Let me say at the outset that I have always had great relationships with security companies and great respect for their reaction officers. They are also invaluable sources. But last week, at a crime scene at the Witpoortjie Pick n Pay, I had a less than pleasant run-in with not only an employee from a well-known security company but also, as usual, with the police.
I had just arrived on scene and was still about 10m away from the crime scene tape when a man, eyes bulging, red in the face, started screaming at me like a manic street preacher: “Get off my crime scene, get off my crime scene, you can’t take photos!” Really? Your crime scene? Last time I checked it was the police’s crime scene. Next thing, a female cop in plain clothes comes across to me, wailing like a banshee, saying something in a similar fashion. My security guard friend then threatened to arrest me, although, as a journalist, I have the complete right to take pictures. I then heard him ask the female cop to check whether there is an outstanding warrant for my arrest, so that he could arrest me. Again, really? So a cop is taking instructions from a security reaction officer, deliberately trying to arrest me, all while our Constitution guarantees us freedom of the press and of speech?

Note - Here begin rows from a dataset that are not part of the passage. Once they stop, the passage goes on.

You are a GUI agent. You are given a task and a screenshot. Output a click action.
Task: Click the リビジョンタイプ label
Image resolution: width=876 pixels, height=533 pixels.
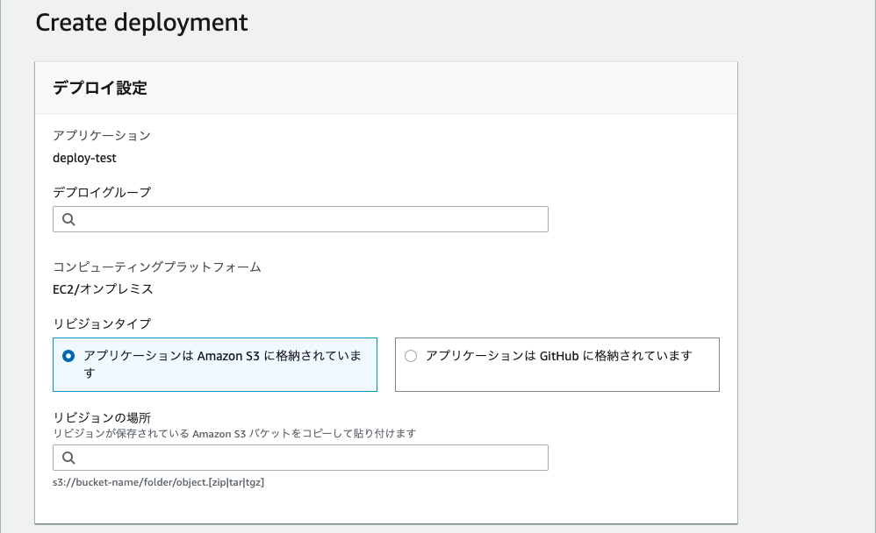pos(101,323)
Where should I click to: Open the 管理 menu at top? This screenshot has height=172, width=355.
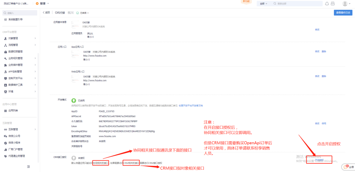click(42, 4)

And of course there is the following standing order for the police. My favourite; Standing Order 156. What I find shocking though is how many police officers do not know this standing order, or at least pretend not to know it. So let me remind them. (Oh yes, you, the civilian have exactly the same rights).
The Standing Order 156 states clearly on page nine at point 10 under the heading ‘Conduct in public and towards a media representative’ that “a member must treat all media representatives with courtesy, dignity and respect, even when provoked, and promote ethical communication with the media”. Point 3.a under the same heading states that “although the media may be prohibited in terms of section 69 of the South African Police Service Act, 1995, from publishing certain photographs and sketches, a media representative may not be prohibited from taking photographs or making visual recordings”. Point 3.c also states that “a media representative may under no circumstances be verbally or physically abused and cameras or other equipment may not be seized unless as an exhibit in terms of any law”.
So to my abusive friends – for the sake of our readers who have a right to know, I will not leave this matter lying.